● **DATA SHOWN**:
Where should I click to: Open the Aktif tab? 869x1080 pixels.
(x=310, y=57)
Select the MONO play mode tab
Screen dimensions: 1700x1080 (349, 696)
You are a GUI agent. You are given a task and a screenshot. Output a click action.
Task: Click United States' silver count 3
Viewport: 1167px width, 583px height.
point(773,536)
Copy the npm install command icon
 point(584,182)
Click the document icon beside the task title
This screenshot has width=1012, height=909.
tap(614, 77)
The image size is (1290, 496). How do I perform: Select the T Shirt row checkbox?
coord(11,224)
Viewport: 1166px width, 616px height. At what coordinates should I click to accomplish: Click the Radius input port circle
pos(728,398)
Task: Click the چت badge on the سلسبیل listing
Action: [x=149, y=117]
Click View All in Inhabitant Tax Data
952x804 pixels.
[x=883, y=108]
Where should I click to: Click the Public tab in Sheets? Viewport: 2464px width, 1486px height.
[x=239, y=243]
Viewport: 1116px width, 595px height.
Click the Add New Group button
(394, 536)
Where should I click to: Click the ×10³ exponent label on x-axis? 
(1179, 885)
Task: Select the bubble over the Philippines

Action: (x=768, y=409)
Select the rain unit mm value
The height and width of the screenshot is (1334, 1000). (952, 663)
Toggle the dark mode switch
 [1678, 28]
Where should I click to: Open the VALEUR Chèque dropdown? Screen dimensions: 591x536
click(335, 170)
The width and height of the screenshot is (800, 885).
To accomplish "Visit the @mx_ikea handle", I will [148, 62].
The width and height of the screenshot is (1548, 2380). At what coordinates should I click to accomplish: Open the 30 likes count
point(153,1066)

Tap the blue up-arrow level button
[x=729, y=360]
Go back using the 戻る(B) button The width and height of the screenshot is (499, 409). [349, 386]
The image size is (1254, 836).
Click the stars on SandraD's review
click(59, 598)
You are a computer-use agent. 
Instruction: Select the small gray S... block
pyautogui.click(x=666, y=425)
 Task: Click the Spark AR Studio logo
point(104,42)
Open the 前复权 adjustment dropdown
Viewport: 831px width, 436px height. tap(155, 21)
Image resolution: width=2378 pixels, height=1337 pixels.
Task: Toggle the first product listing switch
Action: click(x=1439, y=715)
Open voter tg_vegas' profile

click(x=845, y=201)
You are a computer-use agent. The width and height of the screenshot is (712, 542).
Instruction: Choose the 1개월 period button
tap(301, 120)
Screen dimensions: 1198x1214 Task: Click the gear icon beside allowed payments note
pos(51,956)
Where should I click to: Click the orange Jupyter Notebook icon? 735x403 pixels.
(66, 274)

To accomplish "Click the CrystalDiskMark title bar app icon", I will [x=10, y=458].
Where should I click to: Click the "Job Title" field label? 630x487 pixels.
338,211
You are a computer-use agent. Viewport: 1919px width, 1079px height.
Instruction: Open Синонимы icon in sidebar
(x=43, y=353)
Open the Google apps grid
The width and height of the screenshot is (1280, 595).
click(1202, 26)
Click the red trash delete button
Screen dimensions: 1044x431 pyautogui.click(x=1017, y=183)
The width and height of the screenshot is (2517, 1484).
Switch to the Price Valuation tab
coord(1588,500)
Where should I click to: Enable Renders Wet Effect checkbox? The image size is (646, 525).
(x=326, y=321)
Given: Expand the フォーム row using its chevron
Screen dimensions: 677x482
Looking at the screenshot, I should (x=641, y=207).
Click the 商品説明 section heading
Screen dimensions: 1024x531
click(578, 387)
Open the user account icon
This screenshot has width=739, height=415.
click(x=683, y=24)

● **ABOUT THIS EXERCISE**:
Reproduce each line in the listing above that mentions the string "using".

● **SOLUTION FOR THIS TASK**:
Go back using the 戻る(B) button The width and height of the screenshot is (499, 409). [349, 386]
Given: Expand the フォーム row using its chevron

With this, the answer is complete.